Opening file: modified_data/gemini_data_BOND_mod.csv


In [61]:
data['unix'] = data['unix'].apply(lambda x: x//1000 if check_timestamp(x) else x)
data['Datetime'] = pd.to_datetime(data['unix'], unit='s')
data['Hour'] = data['Datetime'].dt.hour
data['Day_of_Week'] = data['Datetime'].dt.dayofweek  # Monday=0, Sunday=6
data['Day_of_Month'] = data['Datetime'].dt.day
data['Month'] = data['Datetime'].dt.month
data['Year'] = data['Datetime'].dt.year
data['Is_Weekend'] = (data['Day_of_Week'] >= 5).astype(int)  # 1 for weekend, 0 for weekdays
# Updating the features list
features_extended = features + ['Hour', 'Day_of_Week', 'Day_of_Month', 'Month', 'Year', 'Is_Weekend']
#  ('MACD', 0.045680176),
#  ('SMA', 0.039496846),
#  ('Day_of_Week', 0.038991235),
#  ('Day_of_Month', 0.038741197),
#  ('Hour', 0.03847502),
#  ('Log_Returns', 0.0),
#  ('Is_Weekend', 0.0)]
drop_features = ['MACD', 'SMA', 'Day_of_Week', 'Day_of_Month', 'Hour', 'Log_Returns', 'Is_Weekend']
features_extended = [feature for feature in features_extended if feature not in drop_features]

In [62]:
# Selecting the features to be normalized
X_extended = data[features_extended].values

# Applying Z-normalization
scaler = StandardScaler()
X_normalized = scaler.fit_transform(X_extended)

# If you want to update your dataframe with normalized values
data_normalized = data.copy()
data_normalized[features_extended] = X_normalized

In [63]:
# Step 1: Data Preparation
all_columns = features_extended + targets
prices = data_normalized[all_columns].values

# Assume the targets are continuous values.

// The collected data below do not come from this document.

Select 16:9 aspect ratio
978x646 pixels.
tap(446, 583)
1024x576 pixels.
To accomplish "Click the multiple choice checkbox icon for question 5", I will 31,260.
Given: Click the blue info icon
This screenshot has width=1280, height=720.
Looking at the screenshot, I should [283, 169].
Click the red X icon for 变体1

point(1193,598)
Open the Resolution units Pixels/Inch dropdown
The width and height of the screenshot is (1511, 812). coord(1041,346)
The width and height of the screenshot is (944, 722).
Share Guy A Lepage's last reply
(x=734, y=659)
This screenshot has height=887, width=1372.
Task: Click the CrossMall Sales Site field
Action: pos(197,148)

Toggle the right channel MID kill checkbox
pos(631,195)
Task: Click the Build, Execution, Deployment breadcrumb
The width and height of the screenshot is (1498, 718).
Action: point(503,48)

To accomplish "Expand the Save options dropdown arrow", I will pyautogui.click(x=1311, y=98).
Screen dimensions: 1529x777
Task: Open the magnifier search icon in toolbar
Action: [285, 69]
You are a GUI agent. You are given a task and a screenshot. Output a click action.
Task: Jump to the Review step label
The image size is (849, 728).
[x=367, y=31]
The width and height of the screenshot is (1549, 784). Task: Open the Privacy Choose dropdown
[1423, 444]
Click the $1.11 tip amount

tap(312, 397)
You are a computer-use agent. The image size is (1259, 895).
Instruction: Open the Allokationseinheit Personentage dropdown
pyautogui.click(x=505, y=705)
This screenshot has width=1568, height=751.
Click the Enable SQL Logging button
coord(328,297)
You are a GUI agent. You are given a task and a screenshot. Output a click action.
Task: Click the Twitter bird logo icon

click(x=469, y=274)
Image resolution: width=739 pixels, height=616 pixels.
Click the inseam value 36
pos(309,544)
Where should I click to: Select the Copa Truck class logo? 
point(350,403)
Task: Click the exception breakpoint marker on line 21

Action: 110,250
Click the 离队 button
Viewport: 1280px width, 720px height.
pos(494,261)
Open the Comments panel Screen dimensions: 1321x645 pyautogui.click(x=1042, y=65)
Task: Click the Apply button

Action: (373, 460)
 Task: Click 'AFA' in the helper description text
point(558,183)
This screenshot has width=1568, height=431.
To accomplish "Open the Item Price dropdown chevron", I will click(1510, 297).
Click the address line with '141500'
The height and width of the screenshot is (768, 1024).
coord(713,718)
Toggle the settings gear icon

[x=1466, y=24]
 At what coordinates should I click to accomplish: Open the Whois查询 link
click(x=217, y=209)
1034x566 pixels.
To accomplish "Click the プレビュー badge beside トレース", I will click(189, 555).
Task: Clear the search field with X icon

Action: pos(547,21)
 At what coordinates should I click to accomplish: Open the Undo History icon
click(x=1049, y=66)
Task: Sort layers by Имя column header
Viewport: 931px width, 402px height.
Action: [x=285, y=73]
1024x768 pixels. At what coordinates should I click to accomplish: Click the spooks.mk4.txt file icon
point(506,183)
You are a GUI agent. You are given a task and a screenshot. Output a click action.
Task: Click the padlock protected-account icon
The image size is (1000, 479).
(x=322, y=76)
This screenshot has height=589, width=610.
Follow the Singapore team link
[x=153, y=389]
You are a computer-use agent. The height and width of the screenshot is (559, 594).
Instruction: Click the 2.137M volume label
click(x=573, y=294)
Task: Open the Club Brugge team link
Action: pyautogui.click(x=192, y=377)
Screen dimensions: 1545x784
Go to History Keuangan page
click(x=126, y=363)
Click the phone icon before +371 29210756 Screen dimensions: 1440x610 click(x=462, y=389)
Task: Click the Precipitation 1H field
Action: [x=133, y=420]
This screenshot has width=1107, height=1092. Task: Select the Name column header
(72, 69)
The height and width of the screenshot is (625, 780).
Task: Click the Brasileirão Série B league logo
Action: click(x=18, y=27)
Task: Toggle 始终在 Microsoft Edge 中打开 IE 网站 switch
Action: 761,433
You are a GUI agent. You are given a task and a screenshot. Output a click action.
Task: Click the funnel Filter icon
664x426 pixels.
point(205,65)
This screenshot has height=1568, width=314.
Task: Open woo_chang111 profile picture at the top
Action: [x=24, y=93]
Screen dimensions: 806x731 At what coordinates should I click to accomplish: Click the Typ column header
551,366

If they are categories, you'll need to adjust the code accordingly.
X = prices[:, :-3]  # Features
y1, y2, y3 = prices[:, -3], prices[:, -2], prices[:, -1]  # Targets
# Splitting the data into training and testing sets for each target
tscv = TimeSeriesSplit(n_splits=4)  # Adjust n_splits as needed

# Take the last split as the training/testing set
for train_index, test_index in tscv.split(X):
    X_train_1, X_test_1, y_train_1, y_test_1 = X[train_index], X[test_index], y1[train_index], y1[test_index]
    X_train_24, X_test_24, y_train_24, y_test_24 = X[train_index], X[test_index], y2[train_index], y2[test_index]
    X_train_168, X_test_168, y_train_168, y_test_168 = X[train_index], X[test_index], y3[train_index], y3[test_index]

In [64]:
# Step 2: Model Training
# Adjust the hyperparameters as needed
param_grid = {
    'max_depth': [3, 6, 9],
    'learning_rate': [0.01, 0.1, 0.3],
    'n_estimators': [50, 100, 150],
    'subsample': [0.8, 1],
    'colsample_bytree': [0.8, 1],
    'gamma': [0, 0.1, 0.2]
}

# Creating the grid search
grid_search = GridSearchCV(estimator=xgb.XGBClassifier(objective='binary:logistic', random_state=42),
                           param_grid=param_grid,
                           scoring='accuracy',
                           cv=TimeSeriesSplit(n_splits=4),
                           n_jobs=-1)

# Fitting the grid search (for each target separately)
grid_search.fit(X_train_1, y_train_1)
best_params_1 = grid_search.best_params_

In [65]:
# Fitting the grid search (for each target separately)
grid_search.fit(X_train_24, y_train_24)
best_params_24 = grid_search.best_params_

In [66]:
# Fitting the grid search (for each target separately)
grid_search.fit(X_train_168, y_train_168)
best_params_168 = grid_search.best_params_

In [67]:
# Training the model for each target
model_1 = xgb.XGBClassifier(**best_params_1)
model_1.fit(X_train_1, y_train_1)

model_24 = xgb.XGBClassifier(**best_params_24)
model_24.fit(X_train_24, y_train_24)

model_168 = xgb.XGBClassifier(**best_params_168)
model_168.fit(X_train_168, y_train_168)

In [68]:
# Step 3: Model Evaluation
# Predicting the values for each target
y_pred_1 = model_1.predict(X_test_1)
y_pred_24 = model_24.predict(X_test_24)
y_pred_168 = model_168.predict(X_test_168)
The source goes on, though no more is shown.